▶ [YOUR INSTRUCTIONS] Only a number is wanted: how many lines in the records below contain "Toggle"?

****************************************

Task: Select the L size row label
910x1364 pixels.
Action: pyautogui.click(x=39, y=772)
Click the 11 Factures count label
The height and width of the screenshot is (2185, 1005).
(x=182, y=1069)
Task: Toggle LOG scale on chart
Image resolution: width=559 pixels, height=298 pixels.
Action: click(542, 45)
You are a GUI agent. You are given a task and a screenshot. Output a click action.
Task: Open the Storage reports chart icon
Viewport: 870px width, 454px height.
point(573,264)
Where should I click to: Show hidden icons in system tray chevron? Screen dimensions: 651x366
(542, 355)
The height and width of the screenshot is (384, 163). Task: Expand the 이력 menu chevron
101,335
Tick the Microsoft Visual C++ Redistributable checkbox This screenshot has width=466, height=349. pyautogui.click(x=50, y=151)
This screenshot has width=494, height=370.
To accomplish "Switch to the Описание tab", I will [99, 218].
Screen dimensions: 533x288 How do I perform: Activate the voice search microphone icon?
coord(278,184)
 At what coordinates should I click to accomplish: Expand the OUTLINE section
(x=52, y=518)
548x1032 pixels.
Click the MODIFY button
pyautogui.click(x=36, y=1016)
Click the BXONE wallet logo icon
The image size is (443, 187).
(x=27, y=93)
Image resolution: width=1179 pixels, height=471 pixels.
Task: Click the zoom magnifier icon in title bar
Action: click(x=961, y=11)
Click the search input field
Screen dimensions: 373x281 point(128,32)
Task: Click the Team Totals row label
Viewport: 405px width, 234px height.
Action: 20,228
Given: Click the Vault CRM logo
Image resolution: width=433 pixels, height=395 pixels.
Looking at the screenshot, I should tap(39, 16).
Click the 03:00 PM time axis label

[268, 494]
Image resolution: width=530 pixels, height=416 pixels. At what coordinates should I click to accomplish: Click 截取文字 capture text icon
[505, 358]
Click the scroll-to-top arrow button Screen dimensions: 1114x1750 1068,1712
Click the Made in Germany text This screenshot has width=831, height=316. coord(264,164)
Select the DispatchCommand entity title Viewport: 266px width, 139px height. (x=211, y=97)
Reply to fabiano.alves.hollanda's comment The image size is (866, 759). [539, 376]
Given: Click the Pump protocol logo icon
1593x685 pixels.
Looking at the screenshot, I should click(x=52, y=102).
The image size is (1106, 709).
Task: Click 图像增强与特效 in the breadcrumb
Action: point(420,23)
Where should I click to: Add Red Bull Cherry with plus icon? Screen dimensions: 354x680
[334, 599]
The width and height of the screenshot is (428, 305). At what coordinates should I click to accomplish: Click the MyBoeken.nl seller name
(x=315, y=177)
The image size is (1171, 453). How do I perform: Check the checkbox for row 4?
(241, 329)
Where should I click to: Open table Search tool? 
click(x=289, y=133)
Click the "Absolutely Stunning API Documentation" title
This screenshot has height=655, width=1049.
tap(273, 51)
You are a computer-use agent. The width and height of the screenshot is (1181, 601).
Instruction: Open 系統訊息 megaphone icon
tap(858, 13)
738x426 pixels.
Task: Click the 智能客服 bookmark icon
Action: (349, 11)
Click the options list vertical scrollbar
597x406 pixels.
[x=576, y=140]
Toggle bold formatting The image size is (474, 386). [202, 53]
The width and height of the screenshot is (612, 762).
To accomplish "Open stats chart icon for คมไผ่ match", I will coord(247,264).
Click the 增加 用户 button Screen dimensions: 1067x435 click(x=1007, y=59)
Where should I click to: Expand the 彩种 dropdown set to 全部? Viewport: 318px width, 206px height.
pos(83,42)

****************************************

▶ [REPLY TO THE TASK] 2